Le blackout de 15 h, l'exception anglaise qui arrange les supporters français - Mercato Foot anglais

Le blackout de 15 h, l’exception anglaise qui arrange les supporters français

Fresque en l'honneur de John Barnes

La Premier League se vend dans le monde entier, et il existe un pays qui s’interdit de la montrer le samedi après-midi : celui qui la produit. La règle date des années soixante et sert à remplir les stades des divisions inférieures anglaises, celles dont la caisse dépend encore de la recette du week-end. Personne, en l’écrivant, n’a pensé une seconde à ce que verrait un abonné à Paris.

Le même match, deux écrans différents

Les droits de diffusion se vendent marché par marché, et chaque contrat emporte avec lui les règles du marché qu’il couvre. Le diffuseur français achète le droit de montrer la Premier League en France, sous le régime français. Son homologue britannique achète le droit de la montrer au Royaume-Uni, sous le régime britannique. Les deux filment le même terrain et obéissent à deux textes différents. Un supporter qui déménage de Lille à Leeds garde son club, sa compétition et ses habitudes, et change pourtant de régime de diffusion.

Reste à savoir comment un service tranche entre les deux. Il ne demande pas de passeport. Cette lecture repose sur deux informations : le pays de facturation du compte et le point par lequel la connexion lui parvient. Le premier est arrêté à l’ouverture du compte, le second change d’un réseau à l’autre : trouvez tous les détails sur ce service VPN ici.

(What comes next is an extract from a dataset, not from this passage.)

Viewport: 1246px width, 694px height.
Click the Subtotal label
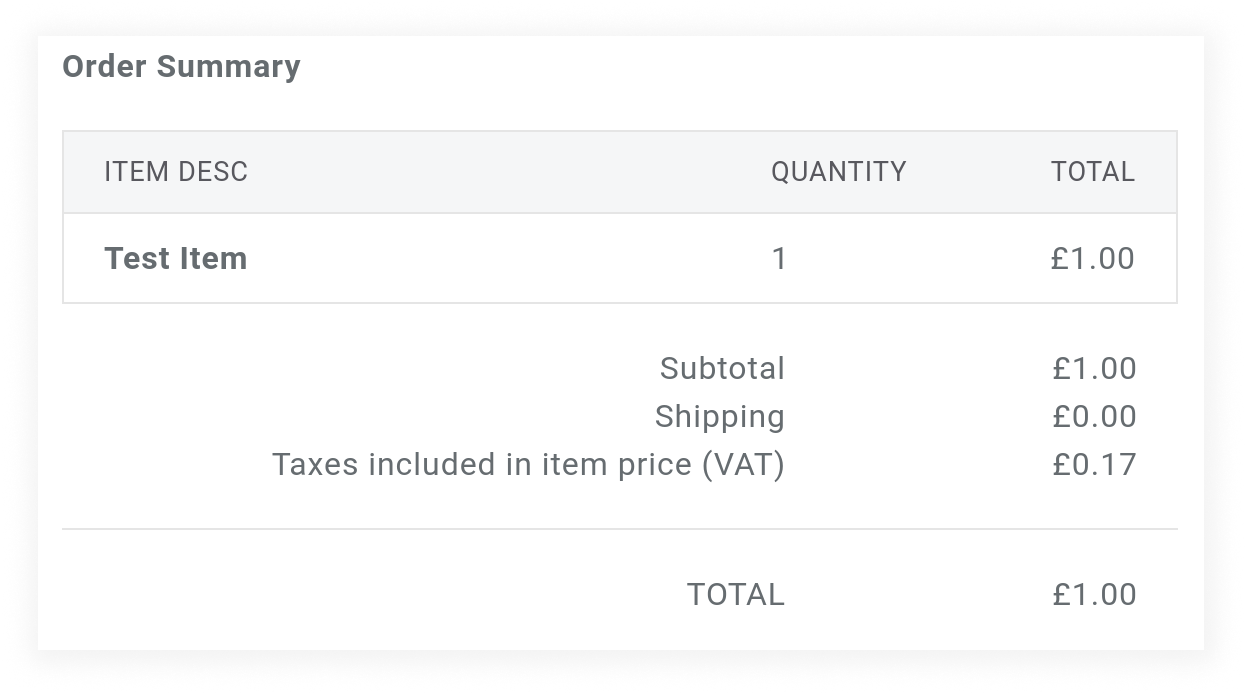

Un abonné qui paie en euros, depuis une connexion française, relève donc du marché français. C’est la seule chose que le service ait besoin d’établir avant d’afficher un match de 16 heures, et elle se règle en une fraction de seconde, bien avant que la page ne finisse de charger.

Une règle née pour remplir les stades

La Premier League l’écrit sur son propre site : les matchs ne sont pas diffusés au Royaume-Uni le samedi entre 14 h 45 et 17 h 15, et l’objectif affiché est de protéger l’affluence et l’ambiance à tous les étages du football anglais, divisions inférieures et non-league comprises.

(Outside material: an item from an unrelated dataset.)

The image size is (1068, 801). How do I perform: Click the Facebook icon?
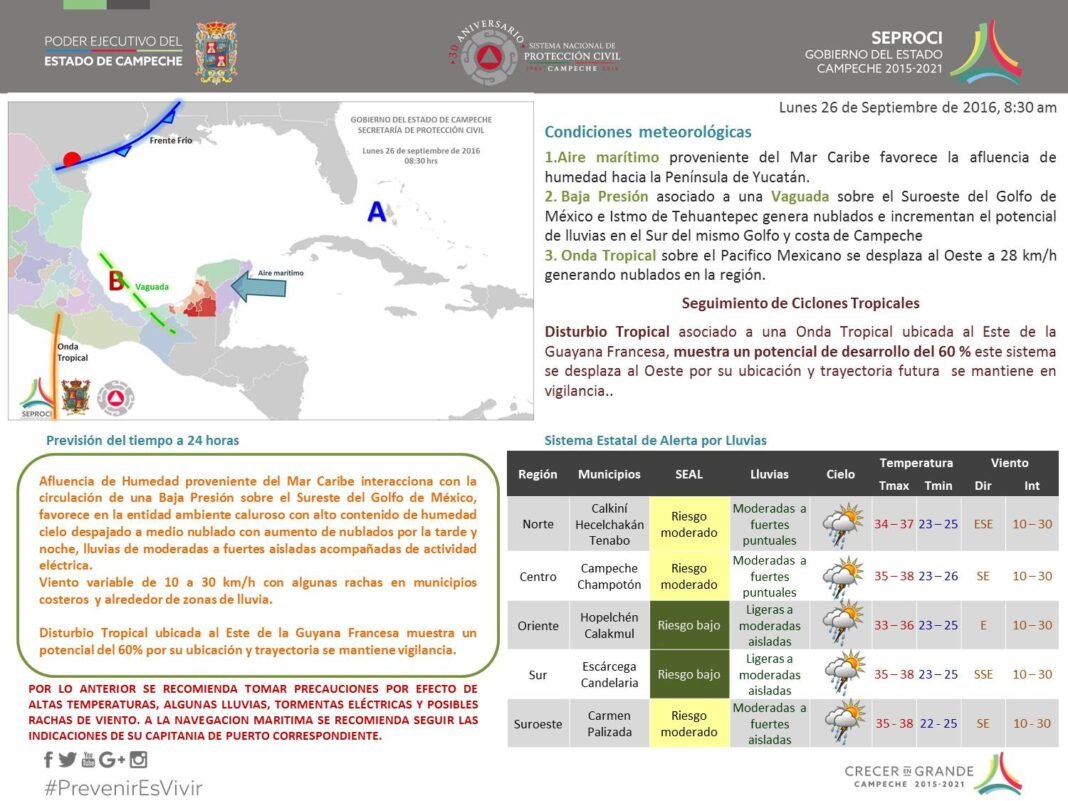[50, 760]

L’idée remonte aux années 1960. Un match télévisé le samedi après-midi faisait concurrence, à la même heure, à tous les guichets du pays, et ce sont les clubs modestes qui payaient l’addition. Ceux dont l’économie tient encore à la recette du samedi sont exactement ce que la règle protège, à commencer par les enceintes serrées dans le tissu urbain comme Kenilworth Road, à Luton.

La démonstration la plus nette est arrivée bien plus tard, et par accident. Quand la saison 2019-2020 a repris à huis clos, tous les matchs de Premier League ont été diffusés au Royaume-Uni, y compris ceux du samedi entre 14 h 45 et 17 h 15, et cela a duré jusqu’à la fin de la saison suivante. Le public est revenu dans les tribunes en 2021-2022, le blackout est revenu avec lui. Sans spectateurs à compter, la règle avait perdu son objet.

Ce que la France a choisi de protéger à la place

De ce côté-ci de la Manche, le curseur a été placé ailleurs. L’Arcom veille à ce qu’une liste d’événements sportifs qualifiés d’importance majeure reste accessible à tous les téléspectateurs : vingt et un événements, dont l’exclusivité est fermée aux chaînes payantes et dont les chaînes nationales en clair doivent pouvoir obtenir les droits.

Le même régulateur garantit le droit aux brefs extraits. Une chaîne peut rediffuser gratuitement les temps forts d’une compétition qu’elle n’a pas achetée, au titre du droit à l’information, ce qui explique les résumés du samedi soir sur des antennes qui n’ont pas déboursé un euro de droits.

La liste des vingt et un événements protégés se lit d’ailleurs comme un portrait du pays : elle retient les grandes finales et les rendez-vous du calendrier, et laisse le championnat hebdomadaire aux diffuseurs payants.

Deux pays, deux choses jugées dignes de protection. L’Angleterre protège le tourniquet du samedi après-midi. La France protège l’accès à l’écran. Les deux régulateurs ont légiféré en pensant à leur propre public, et le supporter français hérite du meilleur siège par ricochet.

Le service qui affiche le match à 16 heures a simplement conclu qu’il servait le marché français, puis appliqué les règles qui vont avec. La question de savoir si ce marché est le bon ne s’est jamais posée : elle avait été tranchée à l’ouverture du compte.